Aufwi put his head to one side, listening to the Whisperer. “No serious damage,” he said after a moment. “Some cracks in walls, some minor injuries from things falling on People or ehhif. And things look all right around here.” He looked up at the bright sky, waved his tail. “’Just another day in Paradise…’”
Rhiow had her doubts that this was anything like Timeheart, either the ehhif version or her own, if such occurrences were commonplace. And without warning, the hair stood up all over her again. Oh, stop that, what’s the matter with me today –
Something kicked the world again: and this time, the kick felt much harder. Rhiow’s heart felt like it was seizing inside her. Knowing what was happening wasn’t making the experience any easier to deal with: it was making it worse. Rhiow wanted to yowl in terror, and barely managed to restrain herself as she staggered for balance. Iau Queen of Everything, help me hang on —
“Aftershock – !” Aufwi said, as Rhiow and the others tried to keep from falling over. “Don’t worry, only four point one or so that time – “
In front of them, the near-invisible gate shivered all over like the back of a Person who’d been bitten by a flea. The gate’s weft writhed, puckered, writhed again –
Someone came through and fell to the ground.
They all stared.
It was a Person. He was black all over, nearly as black as Rhiow, but exposure to much sun or the natural cast of his coat was letting all the usually-concealed tabby markings show through the darkness of the fur. He was dusty and rather thin, a long-faced, long-legged tom with tilted brass-yellow eyes. “Oh, thank Iau,” he said, gasping as if with exertion as he picked himself up, “I got it right. I didn’t want to keep you waiting.

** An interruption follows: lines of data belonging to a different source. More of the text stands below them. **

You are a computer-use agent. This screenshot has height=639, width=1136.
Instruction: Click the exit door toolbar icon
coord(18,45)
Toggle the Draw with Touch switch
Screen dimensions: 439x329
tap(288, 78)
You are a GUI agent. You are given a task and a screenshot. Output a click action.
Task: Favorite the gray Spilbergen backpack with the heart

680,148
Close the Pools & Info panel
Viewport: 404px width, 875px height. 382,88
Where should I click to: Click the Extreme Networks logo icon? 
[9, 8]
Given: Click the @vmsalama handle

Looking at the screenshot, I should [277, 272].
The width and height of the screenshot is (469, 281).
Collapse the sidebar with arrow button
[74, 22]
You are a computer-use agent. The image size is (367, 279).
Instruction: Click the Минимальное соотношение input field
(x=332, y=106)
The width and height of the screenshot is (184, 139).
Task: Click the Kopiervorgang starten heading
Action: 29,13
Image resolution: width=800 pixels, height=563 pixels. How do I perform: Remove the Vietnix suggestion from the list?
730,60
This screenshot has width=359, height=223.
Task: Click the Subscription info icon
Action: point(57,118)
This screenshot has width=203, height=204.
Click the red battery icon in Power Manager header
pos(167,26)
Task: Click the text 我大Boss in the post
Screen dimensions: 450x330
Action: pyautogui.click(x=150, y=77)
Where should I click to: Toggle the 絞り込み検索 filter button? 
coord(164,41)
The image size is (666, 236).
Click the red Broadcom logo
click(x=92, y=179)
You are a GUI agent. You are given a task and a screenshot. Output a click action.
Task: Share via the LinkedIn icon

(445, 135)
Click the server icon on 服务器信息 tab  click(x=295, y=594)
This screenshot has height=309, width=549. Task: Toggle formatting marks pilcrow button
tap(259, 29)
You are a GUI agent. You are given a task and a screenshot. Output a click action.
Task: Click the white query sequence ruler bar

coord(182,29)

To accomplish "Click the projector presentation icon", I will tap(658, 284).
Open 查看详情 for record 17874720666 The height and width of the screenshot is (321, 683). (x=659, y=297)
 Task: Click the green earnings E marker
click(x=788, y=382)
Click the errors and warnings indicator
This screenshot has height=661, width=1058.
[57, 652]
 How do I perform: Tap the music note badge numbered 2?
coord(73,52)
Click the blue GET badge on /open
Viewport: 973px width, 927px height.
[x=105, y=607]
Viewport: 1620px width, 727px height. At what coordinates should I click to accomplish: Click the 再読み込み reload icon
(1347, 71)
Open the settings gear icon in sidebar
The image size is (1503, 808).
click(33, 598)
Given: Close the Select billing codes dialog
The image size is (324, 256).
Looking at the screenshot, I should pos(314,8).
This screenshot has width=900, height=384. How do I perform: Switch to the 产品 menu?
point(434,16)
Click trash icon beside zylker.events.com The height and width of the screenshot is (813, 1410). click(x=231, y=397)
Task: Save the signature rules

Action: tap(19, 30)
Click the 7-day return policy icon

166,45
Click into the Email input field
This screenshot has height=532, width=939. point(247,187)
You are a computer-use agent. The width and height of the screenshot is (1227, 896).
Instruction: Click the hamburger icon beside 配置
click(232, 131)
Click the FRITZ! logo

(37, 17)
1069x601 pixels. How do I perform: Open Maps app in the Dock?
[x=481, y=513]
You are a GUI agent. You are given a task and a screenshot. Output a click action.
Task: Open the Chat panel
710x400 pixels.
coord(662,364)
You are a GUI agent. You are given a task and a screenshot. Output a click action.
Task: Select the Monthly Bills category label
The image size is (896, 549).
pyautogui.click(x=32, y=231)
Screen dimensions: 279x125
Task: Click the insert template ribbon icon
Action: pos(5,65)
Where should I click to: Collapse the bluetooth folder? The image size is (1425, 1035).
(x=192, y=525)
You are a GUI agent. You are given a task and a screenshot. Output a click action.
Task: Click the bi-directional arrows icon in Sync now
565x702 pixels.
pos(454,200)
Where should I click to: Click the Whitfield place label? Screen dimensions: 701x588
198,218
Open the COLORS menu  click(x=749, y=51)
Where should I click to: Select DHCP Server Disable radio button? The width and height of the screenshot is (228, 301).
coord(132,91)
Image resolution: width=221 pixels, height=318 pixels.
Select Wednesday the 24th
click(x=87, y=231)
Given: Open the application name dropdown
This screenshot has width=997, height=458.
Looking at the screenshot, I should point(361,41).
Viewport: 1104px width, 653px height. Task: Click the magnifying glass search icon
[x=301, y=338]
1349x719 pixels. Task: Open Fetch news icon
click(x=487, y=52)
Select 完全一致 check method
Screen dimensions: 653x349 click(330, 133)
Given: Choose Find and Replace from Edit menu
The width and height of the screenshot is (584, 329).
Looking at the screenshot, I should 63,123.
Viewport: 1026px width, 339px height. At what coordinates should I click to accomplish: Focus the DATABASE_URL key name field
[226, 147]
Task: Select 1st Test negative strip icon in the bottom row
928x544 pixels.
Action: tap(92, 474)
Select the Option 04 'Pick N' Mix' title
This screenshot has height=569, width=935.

I didn’t, did I? There’s no time to lose – “
He had the air of a Person hanging on with every claw to keep himself from going frantic. His tongue went in and out over his nose three or four times in a row as he tried to get his composure, staring around him. “But it’s really going to be all right now,” the tom said then, looking from one to another of them, and last of all his eyes came to rest on Rhiow. “I made it. I’m here. I’m on errantry, and in need and haste I greet you – “
It was a form of the Avedictory that Rhiow had only rarely heard used — the one meant to convey utmost urgency. “Cousin,” she said, “tell us your name, and tell us how we can help you.”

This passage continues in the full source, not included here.